◆ **YOUR TASK**: Put the lines of the entries below into a JSON list of strings, with one string for each line and no blank lines. Leave the pictures out.
:: GIVEN ENTRIES
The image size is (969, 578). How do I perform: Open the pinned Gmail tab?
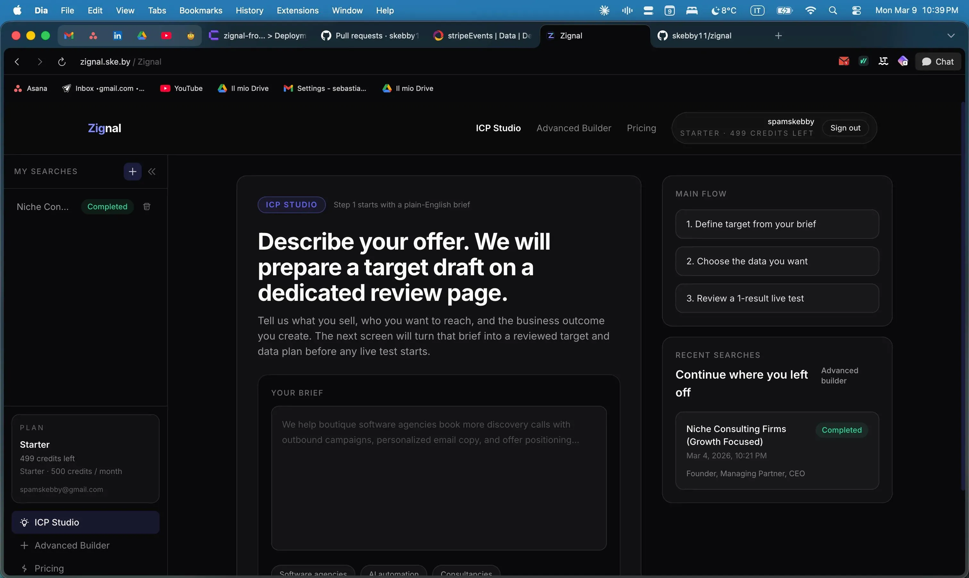tap(69, 35)
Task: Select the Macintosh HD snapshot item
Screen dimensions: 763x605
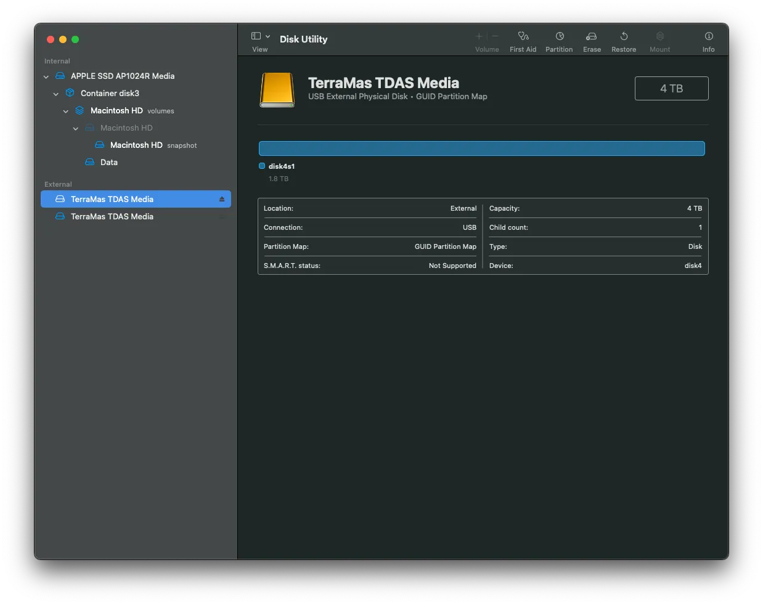Action: [x=136, y=145]
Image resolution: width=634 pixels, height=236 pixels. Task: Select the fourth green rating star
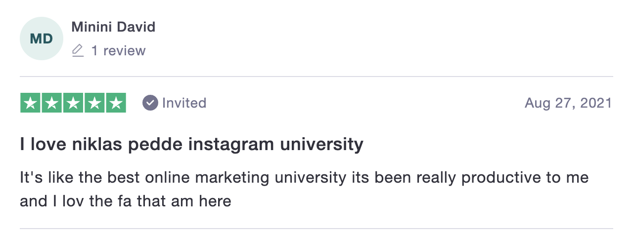pyautogui.click(x=94, y=103)
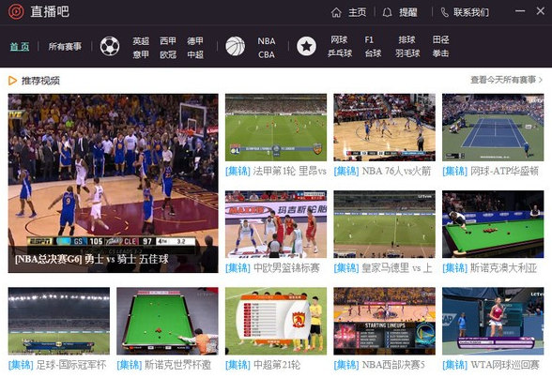Open the 网球 category
Viewport: 552px width, 378px height.
pos(339,39)
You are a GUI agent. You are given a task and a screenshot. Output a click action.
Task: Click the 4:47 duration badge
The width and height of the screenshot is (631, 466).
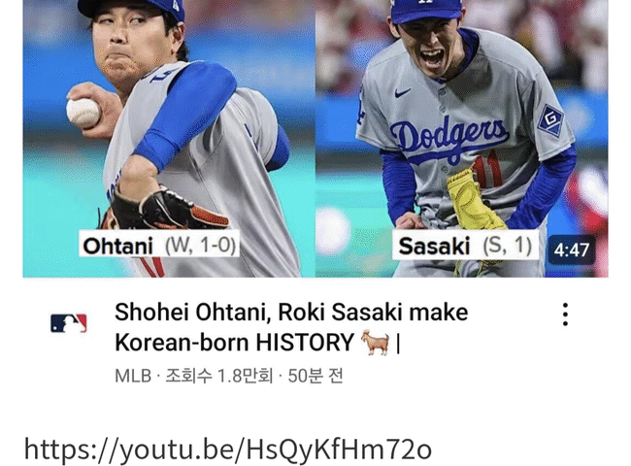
::::
◆ **FULL ANSWER**:
[
  "The image size is (969, 578). How do I perform: Open the pinned Gmail tab?",
  "tap(69, 35)",
  "Task: Select the Macintosh HD snapshot item",
  "Screen dimensions: 763x605",
  "Action: [x=136, y=145]",
  "Image resolution: width=634 pixels, height=236 pixels. Task: Select the fourth green rating star",
  "pyautogui.click(x=94, y=103)",
  "Open the 网球 category",
  "Viewport: 552px width, 378px height.",
  "pos(339,39)",
  "You are a GUI agent. You are given a task and a screenshot. Output a click action.",
  "Task: Click the 4:47 duration badge",
  "The width and height of the screenshot is (631, 466)."
]